La CNA souligne aussi que les États-Unis n'ont pas réglé la question du différend sur le coton, et restent, au lieu de cela, à l'origine de distorsions qui ont déjà été condamnées par l'OMC sur la base d'une plainte du Brésil.
Nouvelle Pac : un progrès, mais...
« La politique agricole européenne de 2013 a éliminé les subventions à l'exportation et transformé une grande part des soutiens en paiements aux producteurs sans tenir compte des différents niveaux et types de production », note par ailleurs la CNA. Cependant, regrette-t-elle, bien que ces changements dans la Pac soient un progrès, ses effets sur les secteurs du sucre et du lait sont inquiétants.
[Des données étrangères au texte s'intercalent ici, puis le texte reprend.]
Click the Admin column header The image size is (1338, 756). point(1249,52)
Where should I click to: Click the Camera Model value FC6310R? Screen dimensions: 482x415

Pour ces produits, « l'attention du Brésil sera centrée sur la nécessité de poursuivre les réformes afin de déterminer si ces changements peuvent se traduire par des distorsions du marché international ».
Quoi qu'il en soit, « même avec un soutien quatre fois plus important que celui des États-Unis, l'effet de la nouvelle politique de l'UE pour les produits exportés par le Brésil est tempéré par le fait que ce soutien est partagé entre les pays et leurs producteurs, sans se concentrer sur des produits spécifiques », conclut la Confédération brésilienne de l'agriculture et de l'élevage, qui regroupe 27 fédérations au niveau des États et 2 300 syndicats au niveau des municipalités.